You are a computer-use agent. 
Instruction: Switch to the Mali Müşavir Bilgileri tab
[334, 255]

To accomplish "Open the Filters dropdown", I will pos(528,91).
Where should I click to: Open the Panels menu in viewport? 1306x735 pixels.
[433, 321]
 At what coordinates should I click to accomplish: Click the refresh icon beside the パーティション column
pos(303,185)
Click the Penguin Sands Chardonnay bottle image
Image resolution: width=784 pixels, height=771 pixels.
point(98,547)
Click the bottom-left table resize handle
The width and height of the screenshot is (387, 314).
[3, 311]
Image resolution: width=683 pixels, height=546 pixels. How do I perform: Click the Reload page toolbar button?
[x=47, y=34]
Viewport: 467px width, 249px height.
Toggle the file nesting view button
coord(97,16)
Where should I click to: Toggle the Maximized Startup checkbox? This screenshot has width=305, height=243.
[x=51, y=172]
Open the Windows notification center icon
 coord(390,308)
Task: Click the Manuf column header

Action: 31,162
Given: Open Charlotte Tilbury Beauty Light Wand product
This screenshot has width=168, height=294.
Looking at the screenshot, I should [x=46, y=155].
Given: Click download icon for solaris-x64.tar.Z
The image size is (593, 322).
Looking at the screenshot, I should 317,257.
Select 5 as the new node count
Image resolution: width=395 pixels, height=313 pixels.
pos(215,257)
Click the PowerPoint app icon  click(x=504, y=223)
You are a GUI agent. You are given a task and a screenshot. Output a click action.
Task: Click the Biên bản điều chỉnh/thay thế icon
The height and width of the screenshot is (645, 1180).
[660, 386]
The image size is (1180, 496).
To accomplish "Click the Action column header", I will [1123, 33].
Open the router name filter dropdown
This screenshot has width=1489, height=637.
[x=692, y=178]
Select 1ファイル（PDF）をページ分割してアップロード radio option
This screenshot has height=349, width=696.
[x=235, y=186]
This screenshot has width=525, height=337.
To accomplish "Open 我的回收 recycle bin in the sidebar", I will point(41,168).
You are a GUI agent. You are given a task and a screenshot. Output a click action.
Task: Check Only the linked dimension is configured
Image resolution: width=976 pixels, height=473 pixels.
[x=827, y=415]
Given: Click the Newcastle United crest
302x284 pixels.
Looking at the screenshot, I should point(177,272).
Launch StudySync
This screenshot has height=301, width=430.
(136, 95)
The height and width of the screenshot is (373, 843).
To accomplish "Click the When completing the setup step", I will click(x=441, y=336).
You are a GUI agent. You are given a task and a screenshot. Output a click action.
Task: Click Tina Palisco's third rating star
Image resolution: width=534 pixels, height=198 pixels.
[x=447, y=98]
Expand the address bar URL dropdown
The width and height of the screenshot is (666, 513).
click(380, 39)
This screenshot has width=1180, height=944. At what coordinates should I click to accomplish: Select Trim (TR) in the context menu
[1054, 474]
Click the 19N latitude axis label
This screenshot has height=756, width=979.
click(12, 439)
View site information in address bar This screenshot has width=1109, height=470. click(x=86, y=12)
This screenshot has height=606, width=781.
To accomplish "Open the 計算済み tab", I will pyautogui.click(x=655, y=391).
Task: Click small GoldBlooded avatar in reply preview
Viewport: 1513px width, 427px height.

• [What to produce]: Give again, word for word, every line of the listing above from the one with "Instruction: Switch to" to the one with "Given: Click download", both inclusive, and nothing beyond them.

• [Your response]:
Instruction: Switch to the Mali Müşavir Bilgileri tab
[334, 255]

To accomplish "Open the Filters dropdown", I will pos(528,91).
Where should I click to: Open the Panels menu in viewport? 1306x735 pixels.
[433, 321]
 At what coordinates should I click to accomplish: Click the refresh icon beside the パーティション column
pos(303,185)
Click the Penguin Sands Chardonnay bottle image
Image resolution: width=784 pixels, height=771 pixels.
point(98,547)
Click the bottom-left table resize handle
The width and height of the screenshot is (387, 314).
[3, 311]
Image resolution: width=683 pixels, height=546 pixels. How do I perform: Click the Reload page toolbar button?
[x=47, y=34]
Viewport: 467px width, 249px height.
Toggle the file nesting view button
coord(97,16)
Where should I click to: Toggle the Maximized Startup checkbox? This screenshot has width=305, height=243.
[x=51, y=172]
Open the Windows notification center icon
 coord(390,308)
Task: Click the Manuf column header

Action: 31,162
Given: Open Charlotte Tilbury Beauty Light Wand product
This screenshot has width=168, height=294.
Looking at the screenshot, I should [x=46, y=155].
Given: Click download icon for solaris-x64.tar.Z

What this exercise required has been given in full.